Apr 08, 2017

Taiwan: Reporters Without Borders Chooses Taipei as Location for First Asian Office

Photo courtesy of The Daily Mail

Reporters Without Borders, a global organisation advocating for freedom of the press, has decided to base its first office in Asia in the Taiwanese city of Taipei. Also known as Reporters sans Frontières (RSF), the organisation originally planned to set up a new unit in Hong Kong, but ultimately decided against the location due to the disreputable state of media freedom within China. The choice to open their new office in Taiwan is reflective of the country’s democratic principles, support for human rights, and commitment to freedom of the press, particularly when compared with China’s unbridled censorship and clampdown on human rights NGOs.


The article below was published by The New York Times:

Reporters Without Borders, which advocates press freedom, announced on Thursday that it would open its first Asian bureau in Taipei, Taiwan’s capital, rather than in Hong Kong, which is increasingly under China’s sway.

“Hong Kong was the place where we originally wanted to open an office in Asia,” Christophe Deloire, the group’s secretary general, said in an email, adding, “It is not so easy now to run activities from there.”

Mr. Deloire said that the Paris-based organization, also known as Reporters Sans Frontières, decided against Hong Kong because of “a lack of legal certainty for our entity and activities.” He also cited the possibility that staff members would be put under surveillance.

The announcement is a reversal of fortune for both Hong Kong and Taiwan. When Reporters Without Borders was founded in 1985, Hong Kong was a British colony with a high degree of press freedom, while Taiwan was at the tail end of four decades of martial law.

Taiwan began its democratic transformation in the 1990s and now ranks 51st globally for press freedom, according to Reporters Without Borders. Hong Kong, a semiautonomous Chinese city, is 69th, while China is 176th.

“I don’t blame Reporters Without Borders for jilting Hong Kong,” said Claudia Mo, a Hong Kong legislator who was a journalist before entering government. Ms. Mo said that before returning to Chinese control in 1997, Hong Kong had led Asia in press freedom, but that under Chinese sovereignty, “it’s been going downhill.”

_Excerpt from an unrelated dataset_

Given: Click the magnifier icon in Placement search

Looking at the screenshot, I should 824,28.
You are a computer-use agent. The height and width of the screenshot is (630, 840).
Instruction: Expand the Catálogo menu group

Mak Yin-ting, the former chairwoman of the Hong Kong Journalists Association and a member of its press freedom subcommittee, said that conditions had worsened under Hong Kong’s leader, Leung Chun-ying, who will step down on July 1.

Self-censorship, government manipulation and pressure from pro-Beijing media owners were cited by journalists as the main challenges in a recent survey by the association, Ms. Mak said. More than 70 percent of journalists polled said they thought press freedom had deteriorated in Hong Kong over the past year.

Neither Ms. Mak nor Ms. Mo expects things to improve under Mr. Leung’s successor, Carrie Lam, who was chosen by a committee dominated by people with close ties to Beijing. Ms. Lam has said she will uphold press freedoms in Hong Kong.

Taiwan, a self-ruled, democratic island, is also feeling pressure from China, which considers it a breakaway province.

“The main threat to media freedom comes from China, which has been exerting growing economic and political pressure on the Taiwanese media,” Taiwan’s profile on Reporters Without Borders’ website said.

For Taiwan, the group’s decision to set up in Taipei is a rare — and welcome — soft-power win. The bureau is scheduled to open in June.

“Because of difficulties owing to Taiwan’s diplomatic plight, strengthening ties with international NGOs that espouse universal values, such as R.S.F., will be a boost to Taiwan’s international participation,” said Hsu Kuo-yung, a spokesman for Taiwan’s government, referring to Reporters Without Borders using its initials in French.